A Hit at Superregulator Plan
Chairman Alan Greenspan used the newly adopted rules to demonstrate what Fed officials view as the unworkability of President Clinton's proposal to consolidate banking agencies.
Under that plan, the Fed would lose its supervisory powers but continue to extend credit through its discount window.
Mr. Greenspan pointed out the need for close cooperation between regulatory and monetary affairs employees - an impossibility under the administration plan - in developing the rules.
The chairman laid out his opposition to the administration proposal Wednesday in a Wall Street Journal opinion piece.

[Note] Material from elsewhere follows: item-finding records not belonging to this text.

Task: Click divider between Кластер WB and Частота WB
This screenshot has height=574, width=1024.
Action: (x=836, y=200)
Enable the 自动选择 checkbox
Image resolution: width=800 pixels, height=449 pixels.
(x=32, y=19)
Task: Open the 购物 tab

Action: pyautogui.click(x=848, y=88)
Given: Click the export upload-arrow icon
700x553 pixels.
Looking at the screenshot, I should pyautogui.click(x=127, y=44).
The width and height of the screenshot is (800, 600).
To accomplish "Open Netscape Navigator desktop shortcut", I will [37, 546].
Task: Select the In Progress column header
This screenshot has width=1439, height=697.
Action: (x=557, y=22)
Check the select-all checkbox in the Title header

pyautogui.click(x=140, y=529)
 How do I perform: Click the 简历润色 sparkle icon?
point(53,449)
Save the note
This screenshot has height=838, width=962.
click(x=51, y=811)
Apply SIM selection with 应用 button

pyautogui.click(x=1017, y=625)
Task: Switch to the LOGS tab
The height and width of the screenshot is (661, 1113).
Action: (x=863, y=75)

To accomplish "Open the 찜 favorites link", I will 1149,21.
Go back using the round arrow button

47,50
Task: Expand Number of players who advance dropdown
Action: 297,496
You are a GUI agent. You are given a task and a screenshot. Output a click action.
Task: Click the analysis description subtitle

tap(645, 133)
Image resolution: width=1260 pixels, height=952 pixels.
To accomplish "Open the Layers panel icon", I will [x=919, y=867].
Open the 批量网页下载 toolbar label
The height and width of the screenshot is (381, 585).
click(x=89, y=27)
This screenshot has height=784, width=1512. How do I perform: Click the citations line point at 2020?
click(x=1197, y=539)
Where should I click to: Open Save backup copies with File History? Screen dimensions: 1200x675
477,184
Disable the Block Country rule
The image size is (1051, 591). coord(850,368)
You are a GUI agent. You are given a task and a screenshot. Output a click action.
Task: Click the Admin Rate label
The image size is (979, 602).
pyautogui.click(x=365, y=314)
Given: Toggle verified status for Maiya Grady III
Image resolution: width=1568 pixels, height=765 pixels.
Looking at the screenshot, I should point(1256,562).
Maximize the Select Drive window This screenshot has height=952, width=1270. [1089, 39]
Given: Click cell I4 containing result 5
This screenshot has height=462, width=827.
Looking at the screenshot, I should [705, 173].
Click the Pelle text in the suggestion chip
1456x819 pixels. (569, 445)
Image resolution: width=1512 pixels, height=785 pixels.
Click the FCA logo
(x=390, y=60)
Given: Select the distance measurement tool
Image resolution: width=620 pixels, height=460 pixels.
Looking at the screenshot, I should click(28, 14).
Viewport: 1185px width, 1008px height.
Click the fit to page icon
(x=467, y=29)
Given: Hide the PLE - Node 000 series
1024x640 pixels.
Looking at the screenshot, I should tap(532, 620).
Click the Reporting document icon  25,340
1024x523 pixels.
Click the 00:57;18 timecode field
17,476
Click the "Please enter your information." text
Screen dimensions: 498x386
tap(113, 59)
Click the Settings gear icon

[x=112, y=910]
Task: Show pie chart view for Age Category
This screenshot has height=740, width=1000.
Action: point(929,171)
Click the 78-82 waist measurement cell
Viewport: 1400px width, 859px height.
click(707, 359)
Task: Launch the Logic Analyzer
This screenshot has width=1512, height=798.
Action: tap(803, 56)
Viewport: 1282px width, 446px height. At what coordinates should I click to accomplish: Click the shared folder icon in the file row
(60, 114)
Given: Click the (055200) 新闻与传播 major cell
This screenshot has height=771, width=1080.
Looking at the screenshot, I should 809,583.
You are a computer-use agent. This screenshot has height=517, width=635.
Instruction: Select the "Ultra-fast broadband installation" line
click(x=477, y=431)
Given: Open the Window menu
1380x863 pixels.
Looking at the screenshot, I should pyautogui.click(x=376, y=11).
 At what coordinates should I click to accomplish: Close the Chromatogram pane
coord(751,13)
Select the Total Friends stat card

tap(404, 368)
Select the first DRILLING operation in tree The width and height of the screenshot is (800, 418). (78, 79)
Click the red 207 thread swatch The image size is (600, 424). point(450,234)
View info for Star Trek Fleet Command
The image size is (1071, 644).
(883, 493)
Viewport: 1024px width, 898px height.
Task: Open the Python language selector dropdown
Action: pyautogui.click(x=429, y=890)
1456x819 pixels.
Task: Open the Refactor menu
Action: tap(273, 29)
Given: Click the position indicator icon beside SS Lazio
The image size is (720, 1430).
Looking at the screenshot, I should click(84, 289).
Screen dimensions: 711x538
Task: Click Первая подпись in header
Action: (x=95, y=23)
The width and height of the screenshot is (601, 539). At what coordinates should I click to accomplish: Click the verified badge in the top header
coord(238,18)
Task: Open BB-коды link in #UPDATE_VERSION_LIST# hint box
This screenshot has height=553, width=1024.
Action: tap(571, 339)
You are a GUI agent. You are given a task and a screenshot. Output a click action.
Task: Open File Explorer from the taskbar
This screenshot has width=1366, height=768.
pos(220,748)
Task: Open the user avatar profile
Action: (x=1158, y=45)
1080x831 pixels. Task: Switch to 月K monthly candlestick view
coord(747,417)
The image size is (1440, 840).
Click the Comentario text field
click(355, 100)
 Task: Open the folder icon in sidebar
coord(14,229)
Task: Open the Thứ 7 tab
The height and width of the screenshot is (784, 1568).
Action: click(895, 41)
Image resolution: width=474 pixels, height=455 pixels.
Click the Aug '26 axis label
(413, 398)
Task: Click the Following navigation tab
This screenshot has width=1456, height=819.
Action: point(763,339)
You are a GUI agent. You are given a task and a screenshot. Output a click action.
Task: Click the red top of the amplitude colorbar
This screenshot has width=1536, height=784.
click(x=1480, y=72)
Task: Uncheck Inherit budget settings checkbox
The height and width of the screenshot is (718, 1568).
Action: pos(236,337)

Under the rules approved Wednesday, the 12 district bans will be required to consult with the board for extended advances to undercapitalized banks. Fed liability due to these advances will be divvied up among the banks, after the district responsible for the losses absorbs a portion of them.
As of Dec. 19, when the Fed lends to a nonviable, undercapitalized lender that has borrowed 60 out of 120 days -- or when it lends to a critically undercapitalized lender five days after the rating was bestowed -- it is liable for losses to the BIF caused by the advances. In addition, the Fed must report this liability to Congress.
The board also approved a $1.9 billion budget for its district banks in 1994, a 4.1% increase from this year.
Sixty-five percent of reserve bank expenses will go to salaries and benefits. The Fed districts expect to cut 220 jobs next year, bringing their staff -- including those dedicated to special projects -- to 24,363.